Violência contra crianças e mulheres precisa de um Basta!

O Brasil iniciou a semana com o sentimento de indignação perante os crimes de estupro sofridos por uma criança de 10 anos, que teve como consequência a sua gravidez, assim como a exposição da mesma e seus familiares para que não interrompessem a gravidez.
A criança de 10 anos afirmou ter sido vítima de estupro de um tio, que se encontra foragido.

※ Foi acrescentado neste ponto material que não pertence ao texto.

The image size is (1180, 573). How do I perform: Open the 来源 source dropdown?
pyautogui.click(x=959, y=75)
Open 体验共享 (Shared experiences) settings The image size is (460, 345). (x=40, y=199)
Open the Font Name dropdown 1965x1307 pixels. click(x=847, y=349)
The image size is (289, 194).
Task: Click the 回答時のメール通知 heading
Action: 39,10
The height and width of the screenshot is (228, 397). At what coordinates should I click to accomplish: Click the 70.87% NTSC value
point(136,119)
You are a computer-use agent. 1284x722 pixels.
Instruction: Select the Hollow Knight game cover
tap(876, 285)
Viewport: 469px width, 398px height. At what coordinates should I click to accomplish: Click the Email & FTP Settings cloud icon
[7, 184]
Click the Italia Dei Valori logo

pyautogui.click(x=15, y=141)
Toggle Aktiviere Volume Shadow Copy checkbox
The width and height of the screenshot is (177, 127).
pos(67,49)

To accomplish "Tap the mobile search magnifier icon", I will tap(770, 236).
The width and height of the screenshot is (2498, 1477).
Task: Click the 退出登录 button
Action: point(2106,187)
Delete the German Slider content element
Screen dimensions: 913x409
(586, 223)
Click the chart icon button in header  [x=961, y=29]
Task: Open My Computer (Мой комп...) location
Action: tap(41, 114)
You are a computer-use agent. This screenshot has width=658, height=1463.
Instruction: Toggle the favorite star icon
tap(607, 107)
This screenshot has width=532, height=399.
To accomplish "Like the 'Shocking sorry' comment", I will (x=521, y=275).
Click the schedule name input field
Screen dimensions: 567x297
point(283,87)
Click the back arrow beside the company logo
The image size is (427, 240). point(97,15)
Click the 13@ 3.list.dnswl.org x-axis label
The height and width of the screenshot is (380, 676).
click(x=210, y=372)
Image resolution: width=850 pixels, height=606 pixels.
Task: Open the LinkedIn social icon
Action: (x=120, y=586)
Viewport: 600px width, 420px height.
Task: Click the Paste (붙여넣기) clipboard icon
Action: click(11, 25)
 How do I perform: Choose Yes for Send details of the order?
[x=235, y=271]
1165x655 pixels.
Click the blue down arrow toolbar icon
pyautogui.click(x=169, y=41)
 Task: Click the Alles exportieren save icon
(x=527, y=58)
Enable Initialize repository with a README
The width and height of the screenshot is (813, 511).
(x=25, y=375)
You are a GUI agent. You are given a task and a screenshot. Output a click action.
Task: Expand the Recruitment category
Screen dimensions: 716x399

Ao ser encaminhada para fazer o procedimento autorizado do aborto legal em Vitória-ES, o hospital do Espirito Santo se recusou a realizá-lo. Diante disso a criança foi levada, em um voo que deveria ser sigiloso, para Recife aonde faria o procedimento no Centro Integrado de Saúde Amaury Medeiros – CISAM-UPE, que é referência estadual nesse tipo de procedimento e acolhimento a vítimas.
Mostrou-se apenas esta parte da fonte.